■ **Set problem**:
Copy out the full listing below word for word, keeping every line as it appears.

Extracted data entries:
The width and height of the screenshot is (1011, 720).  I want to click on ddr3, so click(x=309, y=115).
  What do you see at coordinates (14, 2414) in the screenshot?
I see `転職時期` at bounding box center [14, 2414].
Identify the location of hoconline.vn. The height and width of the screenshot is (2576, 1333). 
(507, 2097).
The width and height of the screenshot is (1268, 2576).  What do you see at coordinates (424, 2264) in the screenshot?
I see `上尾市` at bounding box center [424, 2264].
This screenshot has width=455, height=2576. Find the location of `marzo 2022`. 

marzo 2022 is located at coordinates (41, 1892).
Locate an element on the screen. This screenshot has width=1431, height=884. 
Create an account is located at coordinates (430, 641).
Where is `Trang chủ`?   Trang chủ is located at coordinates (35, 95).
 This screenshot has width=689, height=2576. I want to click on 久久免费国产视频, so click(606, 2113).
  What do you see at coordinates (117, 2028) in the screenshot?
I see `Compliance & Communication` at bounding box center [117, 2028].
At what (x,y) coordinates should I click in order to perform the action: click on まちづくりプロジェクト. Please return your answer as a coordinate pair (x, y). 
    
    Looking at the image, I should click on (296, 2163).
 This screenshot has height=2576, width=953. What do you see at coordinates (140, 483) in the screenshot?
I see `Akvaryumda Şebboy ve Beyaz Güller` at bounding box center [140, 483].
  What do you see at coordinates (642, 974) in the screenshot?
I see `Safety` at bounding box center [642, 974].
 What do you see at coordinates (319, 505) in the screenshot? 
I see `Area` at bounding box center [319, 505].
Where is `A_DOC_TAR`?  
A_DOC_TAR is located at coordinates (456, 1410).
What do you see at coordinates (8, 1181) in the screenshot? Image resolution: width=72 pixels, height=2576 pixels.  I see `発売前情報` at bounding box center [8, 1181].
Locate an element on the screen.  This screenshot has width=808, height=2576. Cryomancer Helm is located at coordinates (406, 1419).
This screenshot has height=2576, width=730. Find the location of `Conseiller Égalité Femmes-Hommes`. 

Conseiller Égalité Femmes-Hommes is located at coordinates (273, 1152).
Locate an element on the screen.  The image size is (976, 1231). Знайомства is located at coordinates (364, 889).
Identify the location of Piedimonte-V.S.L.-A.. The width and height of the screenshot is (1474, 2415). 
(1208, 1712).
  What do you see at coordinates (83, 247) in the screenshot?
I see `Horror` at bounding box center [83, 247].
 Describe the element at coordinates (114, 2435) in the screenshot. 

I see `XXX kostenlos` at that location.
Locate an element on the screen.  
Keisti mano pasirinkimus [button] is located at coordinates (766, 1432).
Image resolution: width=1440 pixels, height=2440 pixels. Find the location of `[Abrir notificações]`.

■ **Full response**:
The width and height of the screenshot is (1011, 720).  I want to click on ddr3, so click(x=309, y=115).
  What do you see at coordinates (14, 2414) in the screenshot?
I see `転職時期` at bounding box center [14, 2414].
Identify the location of hoconline.vn. The height and width of the screenshot is (2576, 1333). 
(507, 2097).
The width and height of the screenshot is (1268, 2576).  What do you see at coordinates (424, 2264) in the screenshot?
I see `上尾市` at bounding box center [424, 2264].
This screenshot has width=455, height=2576. Find the location of `marzo 2022`. 

marzo 2022 is located at coordinates (41, 1892).
Locate an element on the screen. This screenshot has width=1431, height=884. 
Create an account is located at coordinates (430, 641).
Where is `Trang chủ`?   Trang chủ is located at coordinates (35, 95).
 This screenshot has width=689, height=2576. I want to click on 久久免费国产视频, so click(606, 2113).
  What do you see at coordinates (117, 2028) in the screenshot?
I see `Compliance & Communication` at bounding box center [117, 2028].
At what (x,y) coordinates should I click in order to perform the action: click on まちづくりプロジェクト. Please return your answer as a coordinate pair (x, y). 
    
    Looking at the image, I should click on (296, 2163).
 This screenshot has height=2576, width=953. What do you see at coordinates (140, 483) in the screenshot?
I see `Akvaryumda Şebboy ve Beyaz Güller` at bounding box center [140, 483].
  What do you see at coordinates (642, 974) in the screenshot?
I see `Safety` at bounding box center [642, 974].
 What do you see at coordinates (319, 505) in the screenshot? 
I see `Area` at bounding box center [319, 505].
Where is `A_DOC_TAR`?  
A_DOC_TAR is located at coordinates (456, 1410).
What do you see at coordinates (8, 1181) in the screenshot? Image resolution: width=72 pixels, height=2576 pixels.  I see `発売前情報` at bounding box center [8, 1181].
Locate an element on the screen.  This screenshot has width=808, height=2576. Cryomancer Helm is located at coordinates (406, 1419).
This screenshot has height=2576, width=730. Find the location of `Conseiller Égalité Femmes-Hommes`. 

Conseiller Égalité Femmes-Hommes is located at coordinates (273, 1152).
Locate an element on the screen.  The image size is (976, 1231). Знайомства is located at coordinates (364, 889).
Identify the location of Piedimonte-V.S.L.-A.. The width and height of the screenshot is (1474, 2415). 
(1208, 1712).
  What do you see at coordinates (83, 247) in the screenshot?
I see `Horror` at bounding box center [83, 247].
 Describe the element at coordinates (114, 2435) in the screenshot. 

I see `XXX kostenlos` at that location.
Locate an element on the screen.  
Keisti mano pasirinkimus [button] is located at coordinates (766, 1432).
Image resolution: width=1440 pixels, height=2440 pixels. Find the location of `[Abrir notificações]`.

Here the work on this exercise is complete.